= Work request =
Your answer needs to include each line of the records in which the string "computer" can be found.

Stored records
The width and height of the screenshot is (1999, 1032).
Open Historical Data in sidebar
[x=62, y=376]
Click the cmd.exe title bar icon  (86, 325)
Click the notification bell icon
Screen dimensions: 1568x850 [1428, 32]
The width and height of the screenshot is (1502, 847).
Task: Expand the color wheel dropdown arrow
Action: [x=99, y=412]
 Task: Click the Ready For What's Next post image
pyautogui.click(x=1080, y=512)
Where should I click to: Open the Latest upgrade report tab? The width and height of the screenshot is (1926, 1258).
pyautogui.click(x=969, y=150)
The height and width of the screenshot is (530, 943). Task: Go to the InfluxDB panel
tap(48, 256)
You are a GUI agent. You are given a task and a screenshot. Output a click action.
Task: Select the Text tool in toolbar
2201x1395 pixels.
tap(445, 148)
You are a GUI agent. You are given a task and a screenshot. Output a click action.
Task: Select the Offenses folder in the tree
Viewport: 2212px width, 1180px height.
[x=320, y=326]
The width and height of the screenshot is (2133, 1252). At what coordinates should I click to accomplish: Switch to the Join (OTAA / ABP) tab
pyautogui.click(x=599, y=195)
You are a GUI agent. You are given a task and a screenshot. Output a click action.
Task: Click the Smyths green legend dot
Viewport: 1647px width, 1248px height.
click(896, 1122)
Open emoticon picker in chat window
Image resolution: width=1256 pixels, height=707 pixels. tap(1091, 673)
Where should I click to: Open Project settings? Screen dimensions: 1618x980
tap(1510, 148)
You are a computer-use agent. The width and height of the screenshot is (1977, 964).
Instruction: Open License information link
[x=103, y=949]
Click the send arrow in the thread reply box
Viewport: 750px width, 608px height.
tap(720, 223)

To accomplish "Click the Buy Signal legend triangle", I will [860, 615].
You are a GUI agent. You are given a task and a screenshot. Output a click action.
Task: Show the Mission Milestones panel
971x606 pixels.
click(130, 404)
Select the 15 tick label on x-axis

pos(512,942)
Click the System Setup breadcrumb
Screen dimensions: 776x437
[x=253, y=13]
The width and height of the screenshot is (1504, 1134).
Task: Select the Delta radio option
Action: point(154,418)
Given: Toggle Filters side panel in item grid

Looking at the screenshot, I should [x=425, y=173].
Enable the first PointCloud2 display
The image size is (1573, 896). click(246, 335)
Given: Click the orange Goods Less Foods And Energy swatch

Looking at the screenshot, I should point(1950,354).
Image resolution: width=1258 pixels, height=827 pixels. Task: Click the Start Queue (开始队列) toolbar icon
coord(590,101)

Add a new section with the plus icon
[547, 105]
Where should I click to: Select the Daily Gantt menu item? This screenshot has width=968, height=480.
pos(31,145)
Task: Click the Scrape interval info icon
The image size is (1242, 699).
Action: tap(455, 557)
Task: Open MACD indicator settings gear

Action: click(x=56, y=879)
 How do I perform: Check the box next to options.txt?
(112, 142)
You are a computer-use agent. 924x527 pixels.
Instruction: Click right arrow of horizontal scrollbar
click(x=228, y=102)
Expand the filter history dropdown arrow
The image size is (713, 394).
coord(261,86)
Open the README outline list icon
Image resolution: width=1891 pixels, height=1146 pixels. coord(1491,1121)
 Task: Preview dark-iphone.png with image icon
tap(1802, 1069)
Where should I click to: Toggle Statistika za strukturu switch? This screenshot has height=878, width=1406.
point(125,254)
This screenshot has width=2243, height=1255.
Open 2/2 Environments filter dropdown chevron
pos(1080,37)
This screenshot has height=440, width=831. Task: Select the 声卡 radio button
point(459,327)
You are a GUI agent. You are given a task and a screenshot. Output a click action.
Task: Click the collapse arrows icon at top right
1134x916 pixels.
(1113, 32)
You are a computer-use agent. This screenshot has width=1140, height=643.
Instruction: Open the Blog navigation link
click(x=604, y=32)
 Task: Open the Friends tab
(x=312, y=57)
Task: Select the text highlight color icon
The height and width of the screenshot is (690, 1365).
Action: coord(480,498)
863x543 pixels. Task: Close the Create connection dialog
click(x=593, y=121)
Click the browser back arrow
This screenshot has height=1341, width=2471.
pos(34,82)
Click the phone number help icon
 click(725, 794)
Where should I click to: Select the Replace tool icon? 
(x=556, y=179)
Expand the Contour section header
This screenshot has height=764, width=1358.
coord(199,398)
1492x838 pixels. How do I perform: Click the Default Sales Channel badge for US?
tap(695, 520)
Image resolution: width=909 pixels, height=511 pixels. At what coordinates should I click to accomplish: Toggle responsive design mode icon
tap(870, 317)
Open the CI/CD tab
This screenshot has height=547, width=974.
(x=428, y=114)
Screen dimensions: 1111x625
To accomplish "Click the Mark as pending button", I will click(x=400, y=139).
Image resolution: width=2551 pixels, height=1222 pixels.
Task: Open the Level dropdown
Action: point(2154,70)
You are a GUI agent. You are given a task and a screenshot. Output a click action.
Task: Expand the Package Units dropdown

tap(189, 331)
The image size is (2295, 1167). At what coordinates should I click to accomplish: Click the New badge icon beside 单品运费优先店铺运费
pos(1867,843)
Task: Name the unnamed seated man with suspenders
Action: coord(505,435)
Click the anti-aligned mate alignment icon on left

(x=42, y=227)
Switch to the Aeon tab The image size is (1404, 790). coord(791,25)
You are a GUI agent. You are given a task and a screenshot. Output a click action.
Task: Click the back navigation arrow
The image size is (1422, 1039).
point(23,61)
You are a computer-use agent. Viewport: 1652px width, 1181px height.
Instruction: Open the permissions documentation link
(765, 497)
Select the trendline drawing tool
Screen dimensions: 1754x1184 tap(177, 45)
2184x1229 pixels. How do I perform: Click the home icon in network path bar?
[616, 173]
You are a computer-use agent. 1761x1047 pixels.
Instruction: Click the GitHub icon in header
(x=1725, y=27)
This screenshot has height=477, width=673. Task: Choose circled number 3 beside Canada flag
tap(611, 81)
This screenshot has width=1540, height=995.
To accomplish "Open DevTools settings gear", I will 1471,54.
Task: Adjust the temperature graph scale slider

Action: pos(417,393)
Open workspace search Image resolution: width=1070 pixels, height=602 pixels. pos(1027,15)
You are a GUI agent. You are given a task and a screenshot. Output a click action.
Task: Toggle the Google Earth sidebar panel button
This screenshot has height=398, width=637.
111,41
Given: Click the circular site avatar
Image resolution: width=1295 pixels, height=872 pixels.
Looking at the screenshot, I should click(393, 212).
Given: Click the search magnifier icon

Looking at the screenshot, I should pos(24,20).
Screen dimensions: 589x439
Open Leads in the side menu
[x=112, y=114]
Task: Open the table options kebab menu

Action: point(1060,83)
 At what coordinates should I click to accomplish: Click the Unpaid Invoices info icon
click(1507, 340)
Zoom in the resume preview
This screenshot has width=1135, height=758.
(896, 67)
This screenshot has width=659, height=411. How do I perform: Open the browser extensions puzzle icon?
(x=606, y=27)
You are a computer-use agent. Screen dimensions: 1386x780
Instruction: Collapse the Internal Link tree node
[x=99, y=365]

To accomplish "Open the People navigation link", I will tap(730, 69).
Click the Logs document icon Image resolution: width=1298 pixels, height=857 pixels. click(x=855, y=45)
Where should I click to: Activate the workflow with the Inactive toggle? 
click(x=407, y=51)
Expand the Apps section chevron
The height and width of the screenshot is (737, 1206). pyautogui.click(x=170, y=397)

= Answer to this task =
You are a computer-use agent. The width and height of the screenshot is (1977, 964).
You are a computer-use agent. 924x527 pixels.
You are a computer-use agent. This screenshot has width=1140, height=643.
You are a computer-use agent. Viewport: 1652px width, 1181px height.
You are a computer-use agent. 1761x1047 pixels.
You are a computer-use agent. Screen dimensions: 1386x780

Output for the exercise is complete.